Education: Oregon State University, Corvallis, Ore. I was the first one in my family to go to college. I met my wife there, and my son just graduated from there. I majored in business accounting. I’m actually a CPA.
What was your very first job?
I worked in a laundry in Lake Tahoe sorting sheets. It was a laundry for towels and sheets for hotels. It was a good job. I was 16.
Who do you admire in business?
I would say somebody like Warren Buffett. I am impressed with his business basics. He buys and owns companies long term, low debt and has just kind of a country common sense as opposed to the rapid-fire style that we have today.
What’s the best business advice you have ever received?
It is something that I remember a lot.
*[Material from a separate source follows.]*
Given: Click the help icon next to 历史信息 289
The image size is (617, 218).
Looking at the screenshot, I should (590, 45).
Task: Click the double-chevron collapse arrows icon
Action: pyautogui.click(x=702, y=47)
When I measure success, success is not how much money you make but how many jobs you create. Whenever we were at various levels in our development of our company, we always had the ability to cash out and take our money and go home, but we always went to the next level, which meant we got bigger and created a broader platform for our people. It was good advice because each time, had we taken the money and gone home, we always thought about what that would mean for our team, our platform and our organization. So we always took the next level. We created a company that not only is big, and bigness was never the issue, but it’s sustainable. I think that’s pretty good advice.
What’s your definition of business success?
It’s how many jobs you create and what kind of value you create for your customers. It’s definitely not your total rate of return on your stock, even though I think they are correlated.